Nevil Shute, author of many fine stories, including "On the Beach," would have been proud of this production so faithful to his epic story, and populated with Shute's own characters right down to the smallest detail. Every aspect of movie making shines here: a perfect and incredibly talented cast, fine direction, beautiful photography, splendid music. The dialog is exactly on the mark, and many a time an expression, a look, said everything without a word spoken.

The story begins as the Japanese are overrunning Maylasia early in WWII. A British community is taken, the men sent to prison camps, the women sent to . . . They didn't have a place for women prisoners, so Jean Paget and the other fifteen or so women and several children are marched from one Japanese-held place to another. It seems that the officers at each one, not knowing what to do with women and children, passed the problem by sending them off to yet another place, afoot. After walking some 300 miles over perhaps a good part of a year, during which half the women and some children died, providence and Jean Paget's resourcefulness lead them to a "home," an isolated village where they spend the remainder of the long war.

The story continues after the war, leading to a truly heartwarming romance. Not to mention some providential intervention that makes the romance work wonderfully. Never does the drama get sticky. There is a nice balance of conflict, but never melodramatic overt conflict.

The Aussies are renowned for the fine horses in their movies, always ridden with evident skill, and they didn't disappoint here. The airplane scenes I particularly enjoyed, for their adherence to the period and the way they were handled. The Twin Beech's first landing was a grease-job, making me wonder how many times they had to shoot it. That was answered by the next landing – not nearly so slick but nevertheless okay in spite of the bounce. We get to see the planes taxi in, where Hollywood would have shown the landing then cut to the opening door.

Joe Harmon's beat-up old pickup – it may have been a Studebaker – made me smile. He always had to open the door with the outside handle, and it drooping at half mast.

Sadly, I have not encountered a soul who has seen "A Town Like Alice," before I introduced them to it. The accolades have created a waiting list and a one-week time limit on borrowers. Buy it, I know you will love it. And you'll bring enjoyment to those you lend it to. A word of caution: put a time limit on borrowers. Call them after a few days and nudge them into starting it.

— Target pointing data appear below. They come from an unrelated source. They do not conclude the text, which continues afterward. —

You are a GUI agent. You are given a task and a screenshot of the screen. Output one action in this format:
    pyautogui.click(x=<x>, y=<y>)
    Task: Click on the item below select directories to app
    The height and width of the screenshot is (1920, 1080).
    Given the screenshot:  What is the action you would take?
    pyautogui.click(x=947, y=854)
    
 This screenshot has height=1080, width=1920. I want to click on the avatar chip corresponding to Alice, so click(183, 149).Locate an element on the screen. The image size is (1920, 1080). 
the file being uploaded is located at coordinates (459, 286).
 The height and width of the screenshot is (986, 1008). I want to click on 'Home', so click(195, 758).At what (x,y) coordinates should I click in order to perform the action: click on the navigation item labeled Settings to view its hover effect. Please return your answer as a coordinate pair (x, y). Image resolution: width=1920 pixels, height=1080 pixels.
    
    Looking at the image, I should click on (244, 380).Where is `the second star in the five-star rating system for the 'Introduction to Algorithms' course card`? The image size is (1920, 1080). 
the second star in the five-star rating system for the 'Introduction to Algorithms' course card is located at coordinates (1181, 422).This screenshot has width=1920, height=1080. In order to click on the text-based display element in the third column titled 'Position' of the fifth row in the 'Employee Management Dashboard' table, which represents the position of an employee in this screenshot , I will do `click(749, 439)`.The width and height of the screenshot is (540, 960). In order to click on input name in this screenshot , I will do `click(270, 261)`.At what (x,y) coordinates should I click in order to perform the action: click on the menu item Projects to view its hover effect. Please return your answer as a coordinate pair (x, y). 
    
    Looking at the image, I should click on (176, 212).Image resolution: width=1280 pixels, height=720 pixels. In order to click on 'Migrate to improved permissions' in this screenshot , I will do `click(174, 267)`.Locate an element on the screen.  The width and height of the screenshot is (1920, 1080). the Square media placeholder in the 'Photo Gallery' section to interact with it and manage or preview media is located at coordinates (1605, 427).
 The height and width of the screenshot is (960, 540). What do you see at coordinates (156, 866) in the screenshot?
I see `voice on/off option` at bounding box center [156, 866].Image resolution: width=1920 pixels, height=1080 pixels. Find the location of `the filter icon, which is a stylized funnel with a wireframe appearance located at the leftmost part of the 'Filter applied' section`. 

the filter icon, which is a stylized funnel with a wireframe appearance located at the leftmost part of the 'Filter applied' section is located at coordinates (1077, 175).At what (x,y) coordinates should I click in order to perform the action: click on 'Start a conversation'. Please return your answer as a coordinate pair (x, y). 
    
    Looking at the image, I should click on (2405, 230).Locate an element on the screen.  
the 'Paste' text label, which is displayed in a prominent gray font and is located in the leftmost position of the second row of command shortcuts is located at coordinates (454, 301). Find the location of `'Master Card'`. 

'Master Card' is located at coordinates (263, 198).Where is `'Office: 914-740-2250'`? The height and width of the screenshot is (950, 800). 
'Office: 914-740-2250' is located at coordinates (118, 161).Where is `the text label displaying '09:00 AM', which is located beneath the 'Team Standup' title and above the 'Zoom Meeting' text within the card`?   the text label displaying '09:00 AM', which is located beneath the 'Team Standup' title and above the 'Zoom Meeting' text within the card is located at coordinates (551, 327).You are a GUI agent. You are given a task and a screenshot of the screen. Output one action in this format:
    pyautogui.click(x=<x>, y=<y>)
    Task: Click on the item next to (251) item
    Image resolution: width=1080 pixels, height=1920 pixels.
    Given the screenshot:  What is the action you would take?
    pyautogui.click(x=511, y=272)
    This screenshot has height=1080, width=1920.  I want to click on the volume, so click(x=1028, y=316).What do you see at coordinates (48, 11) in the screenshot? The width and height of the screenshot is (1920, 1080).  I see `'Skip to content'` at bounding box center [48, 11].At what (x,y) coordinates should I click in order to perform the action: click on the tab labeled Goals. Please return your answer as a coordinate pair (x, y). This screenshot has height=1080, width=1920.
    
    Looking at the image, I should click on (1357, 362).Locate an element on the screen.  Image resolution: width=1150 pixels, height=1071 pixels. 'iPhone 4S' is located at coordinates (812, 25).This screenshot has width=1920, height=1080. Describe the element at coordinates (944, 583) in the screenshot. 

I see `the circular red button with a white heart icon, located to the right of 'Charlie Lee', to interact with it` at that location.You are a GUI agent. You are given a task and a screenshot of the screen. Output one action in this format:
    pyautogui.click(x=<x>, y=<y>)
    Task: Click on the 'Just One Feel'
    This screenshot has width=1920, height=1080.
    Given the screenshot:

Otherwise, it may find a new home, as books and movies tend to do.

DANGER! This is a three-tape package starring Helen Morse as Jean Padget and Bryan Brown as Joe Harmon. Don't fall for the video of the same title with a different illustration on the jacket. It's a 60-minute production by someone else. May not even be the same story.

I wish ... would do a favor to the masses who enjoy truly good movies by putting this one on their feature page. It cries out for some exposure.